▶ What the task requires: Using the listing below, print the line containing "The height and width of the screenshot is (403, 710).", the line containing "Task: Toggle the", and each line between them, exactly and nothing else. Pictures stay out of the print.

▶ Data records:

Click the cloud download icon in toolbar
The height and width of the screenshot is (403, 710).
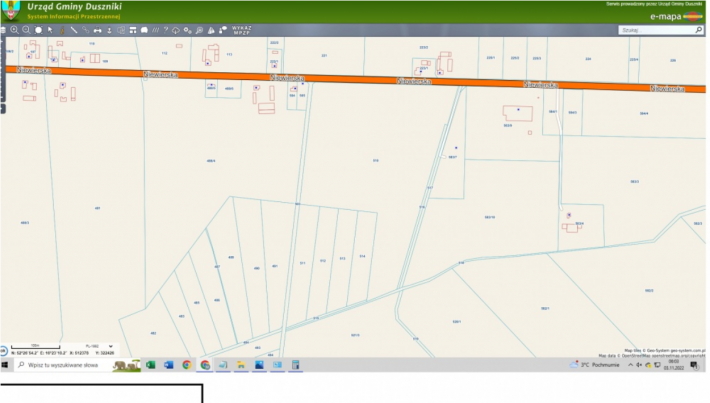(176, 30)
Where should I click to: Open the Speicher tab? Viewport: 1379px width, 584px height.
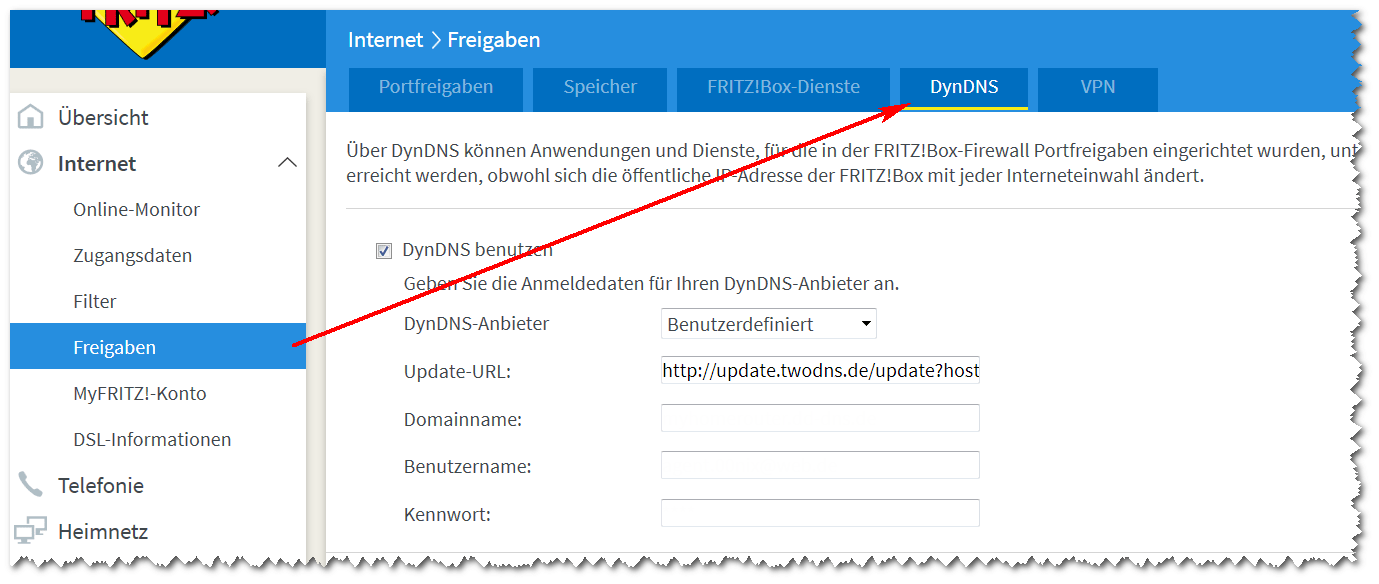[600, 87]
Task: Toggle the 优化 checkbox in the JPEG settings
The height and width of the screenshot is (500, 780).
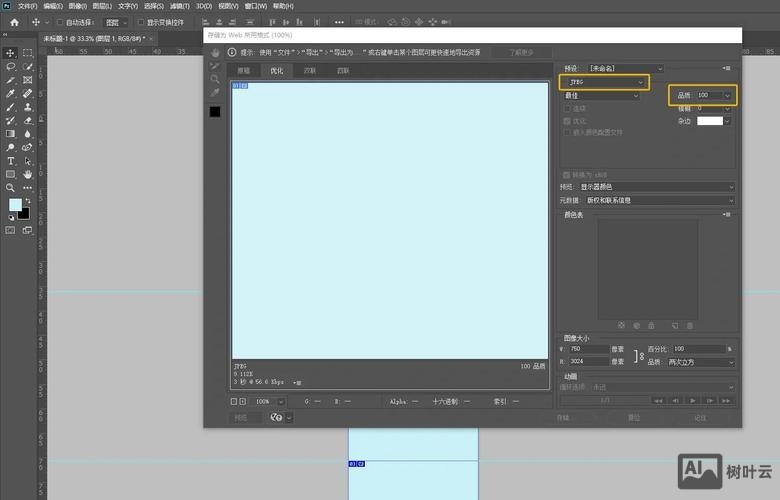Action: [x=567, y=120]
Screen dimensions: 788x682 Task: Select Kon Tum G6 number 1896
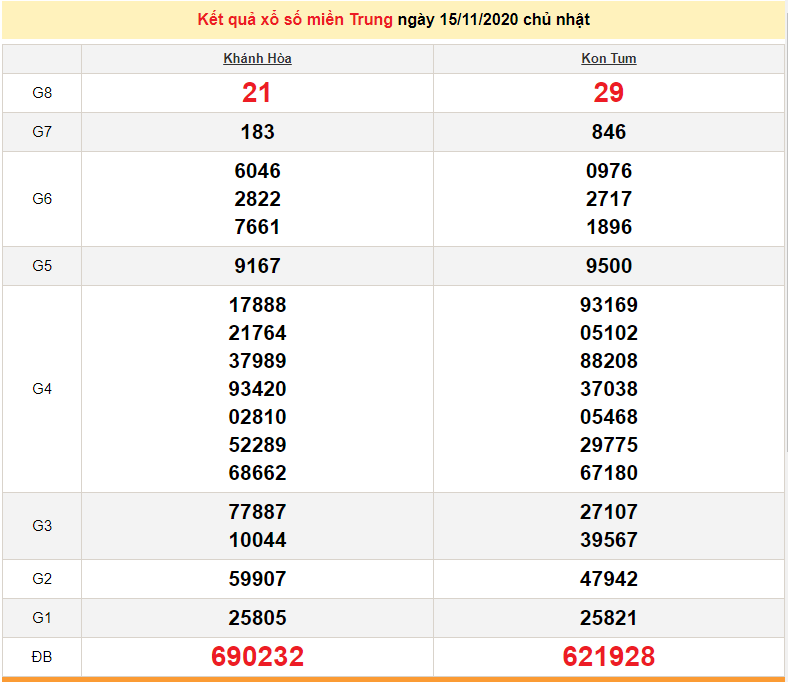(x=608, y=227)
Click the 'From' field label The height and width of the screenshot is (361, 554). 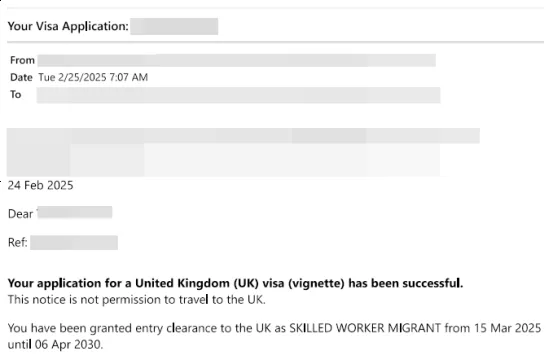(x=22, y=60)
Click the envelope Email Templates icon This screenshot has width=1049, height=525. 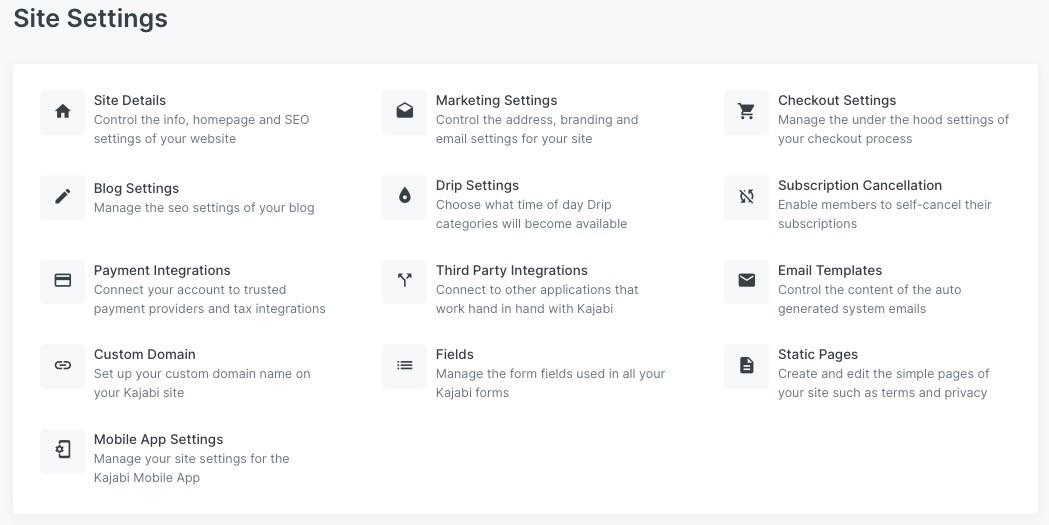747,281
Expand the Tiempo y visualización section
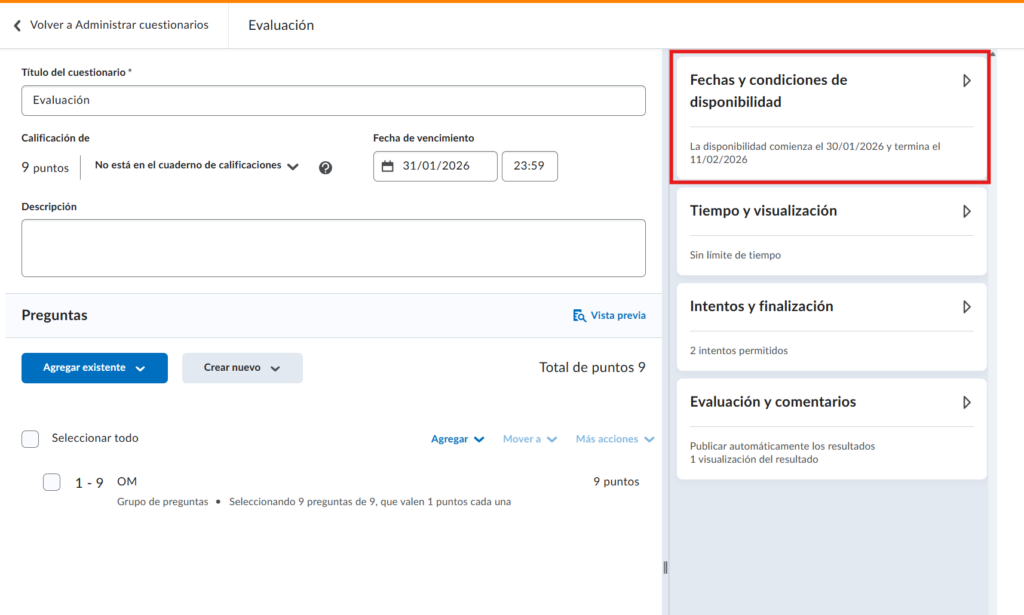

▶ Exercise output:
The height and width of the screenshot is (403, 710).
(176, 30)
Where should I click to: Open the Speicher tab? Viewport: 1379px width, 584px height.
[600, 87]
Task: Toggle the 优化 checkbox in the JPEG settings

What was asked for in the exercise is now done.